Kayaker Thought She Was Going To Die After Brown Recluse Bite

Br-recluse-guy / Wiki Commons

Sherri Maddox from Campbell County, Virginia ended up in the hospital with a swollen lip after she was bitten by a brown recluse spider while kayaking.

Sherri said she was floating on the Staunton River from the Long Island area to the Brookneal area stopping to take breaks along the way. She said the spider bit her sometime during the 10-hour kayaking trip.

At first, she didn’t think very much of it, but after the swelling and the pain continued on to the next day, she decided to take a trip to the hospital where they gave her antibiotics. She said she still wasn’t too worried about it until things started to get worse.

“I cried. It was terrible. I thought I was going to die, you know, it was a lot of pain.” Sherri told KOIN. “I’m almost 50, and I’ve been floating in the Staunton River since I could swim, 6 years old. I was just praying I wasn’t going to die because I hear horror stories and you look on the internet and see all this stuff.”

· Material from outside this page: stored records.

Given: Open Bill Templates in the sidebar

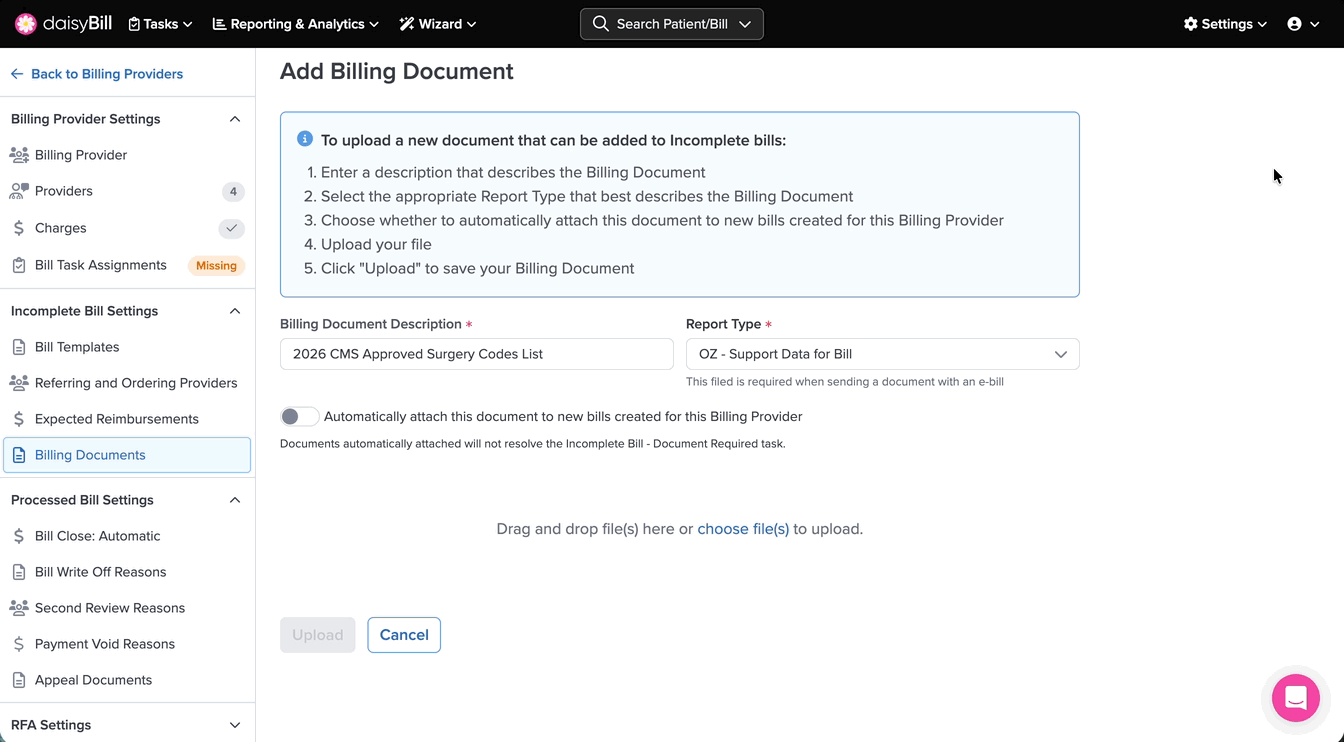Looking at the screenshot, I should pyautogui.click(x=77, y=347).
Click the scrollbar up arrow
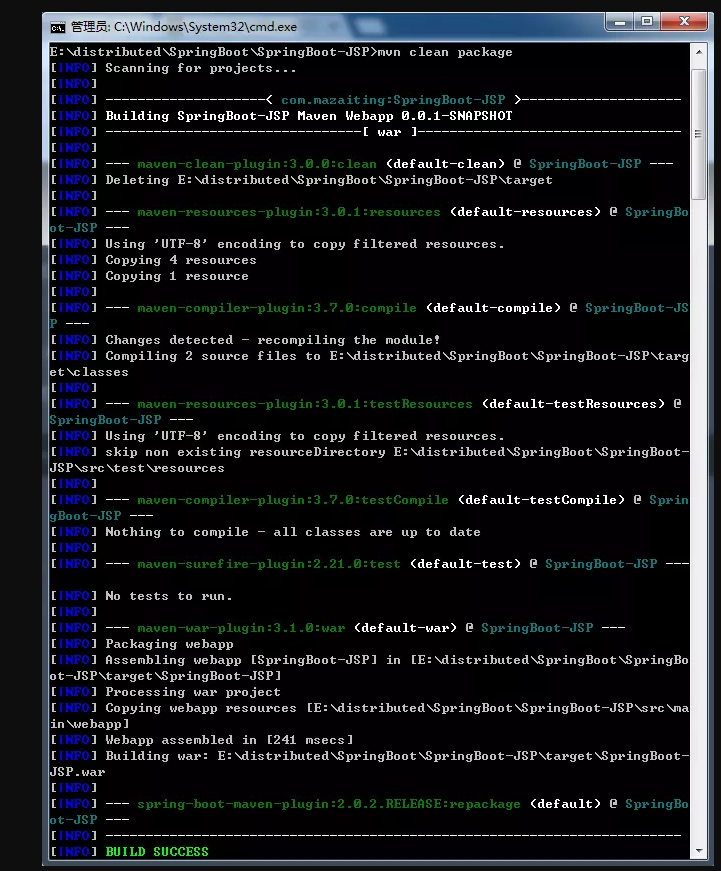The image size is (721, 871). 698,53
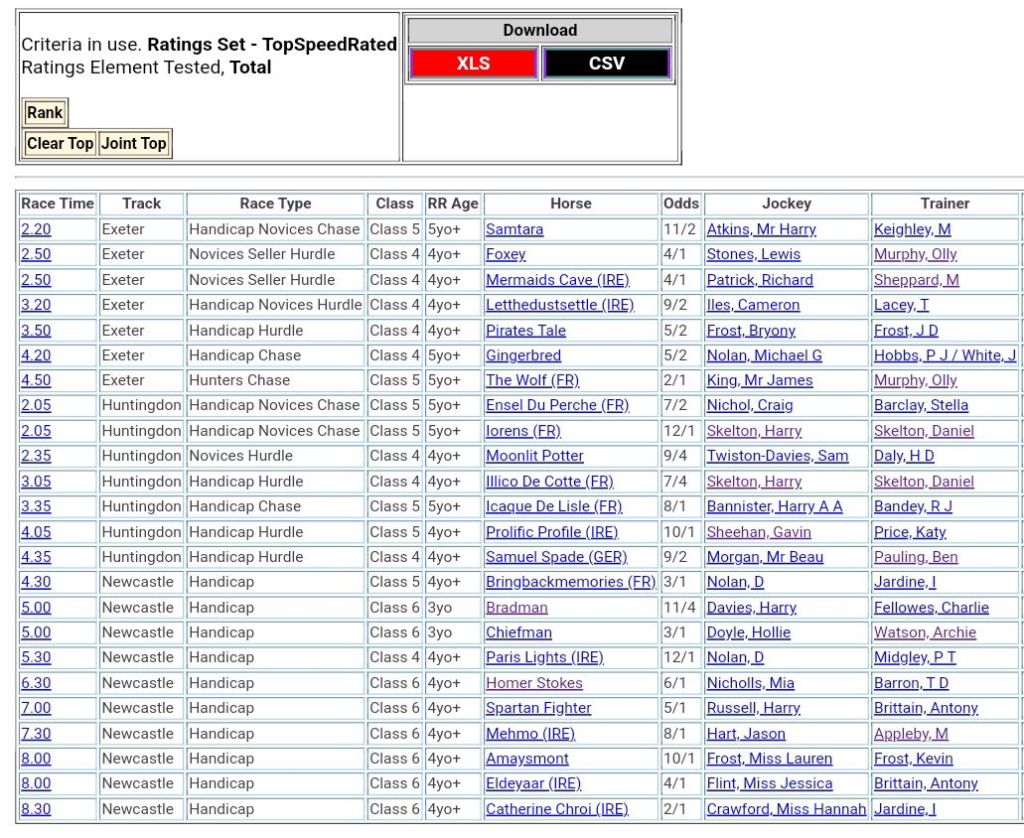The width and height of the screenshot is (1024, 838).
Task: Click jockey Doyle, Hollie link
Action: pyautogui.click(x=748, y=632)
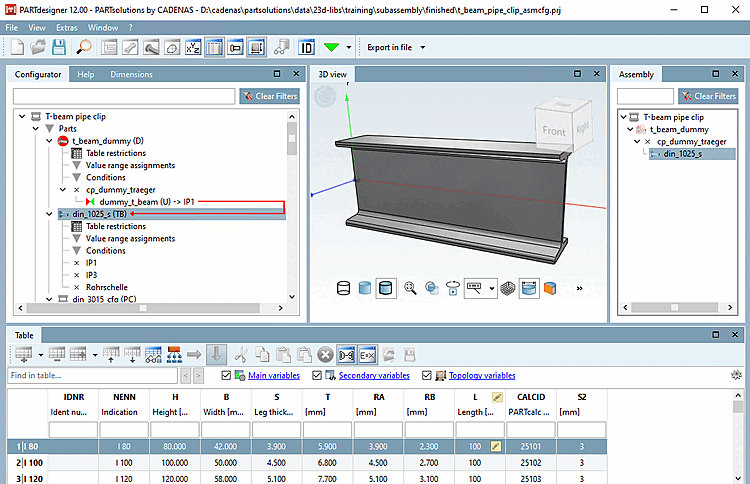
Task: Open the Extras menu
Action: pos(66,27)
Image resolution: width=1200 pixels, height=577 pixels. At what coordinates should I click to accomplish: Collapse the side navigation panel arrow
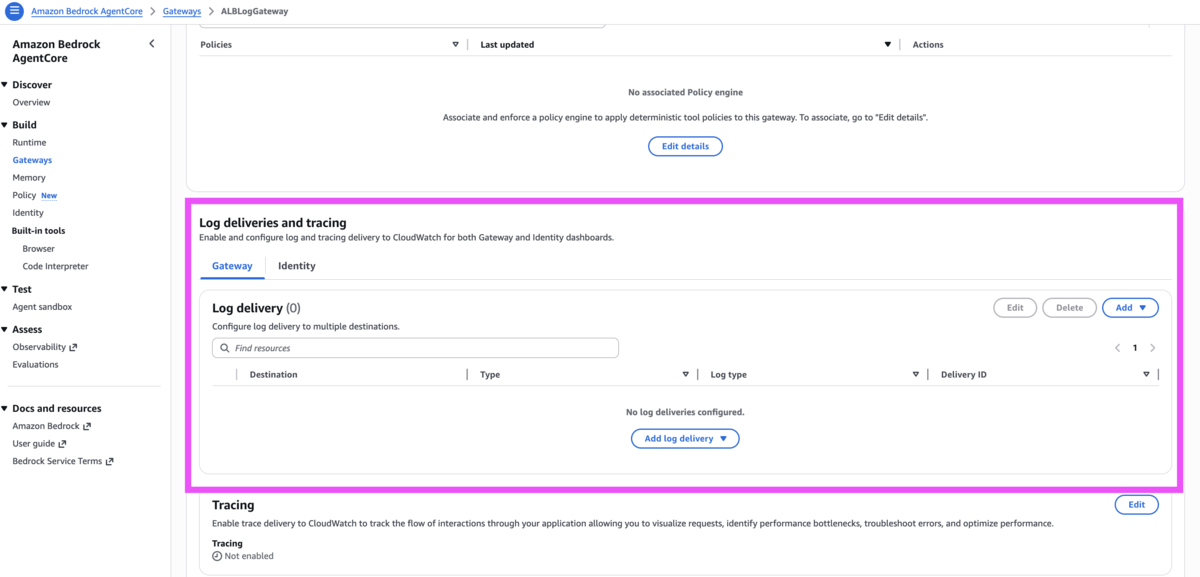(152, 44)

Doctors at the hospital finally pinpointed that it was a brown recluse spider bite on her lip and acted fast. Lynchburg General Hospital where she was at was full and so they sent her to Bedford where the doctors and nurses worked together to heal her.

“I hallucinated a lot and thought it was because of the pain meds they gave me, but I heard from several different people that that’s what the spider venom does,” Sherri said.

She said she stayed in the hospital for five days hallucinating.

“I just thought I was at my mom’s house or my sister’s house and then I’d get out and go look out the hospital room and realized I was in the hospital,” she explained.

After a while, the swelling went down and doctors say she is expected to be okay but will continue to stay on antibiotics. David Moore, an entomologist at Lynchburg General Hospital said the spider she was bitten by is normally found in the eastern part of Tennessee but he is not surprised that they’ve made their way up to Virginia.

“You’re typically going to find brown recluse around rocks, piles of inner tubes, utility boxes, piles, under bark, and other areas,” David said. “Inside a home, they like to be in undisturbed areas, so like in boxes, among some papers.”